Sprints
United States
Age: 22
Allyson Felix won't race past reality. After Marion Jones, who sits in jail because she lied about her steroid use, Felix knows that track can't crown a true queen. We'll always have to wonder if she's clean. "To be questioned is just frustrating," says Felix, 22, who has never failed a drug test. Neither had Jones. "But I understand."
Once again, the U.S. sprinters will have a cloud trailing them to the Olympics. Doping has ripped the sport like a track spike tearing a tendon, and it's up to athletes like Felix, the defending world champ in the 200 m, to heal it. She's the ideal savior young and telegenic, with a smile as wide as a hurdle. She's participating in a pilot program, Project Believe, in which athletes undergo extensive blood and urine analyses that go beyond the World Anti-Doping Agency's guidelines. If Felix is doping, you might just as well put down the starting guns for good.
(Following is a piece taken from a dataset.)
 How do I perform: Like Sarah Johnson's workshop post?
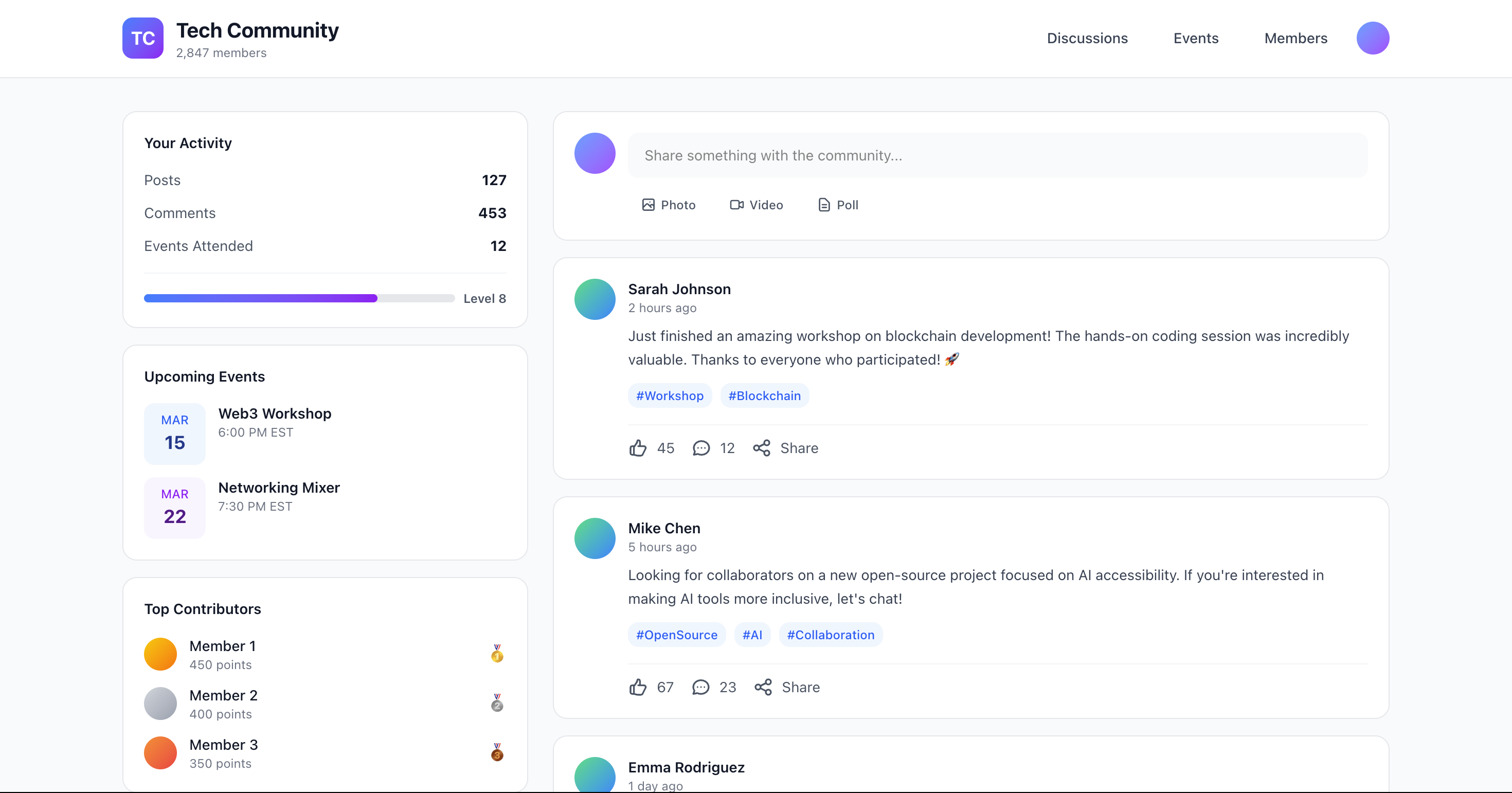click(638, 448)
Felix was the first U.S. track athlete to turn pro right out of high school, and she won a 200-m silver in Athens. At last year's worlds, she became the second woman to win three golds in the 200 m and in the 4 x 100-m and 4 x 400-m relays. She could do it again in Beijing. "The last person I saw with pickup like Allyson," says her coach, Bob Kersee, "was Wilma Rudolph" an all-time great. To rescue track, Felix needs to be that good. And clean.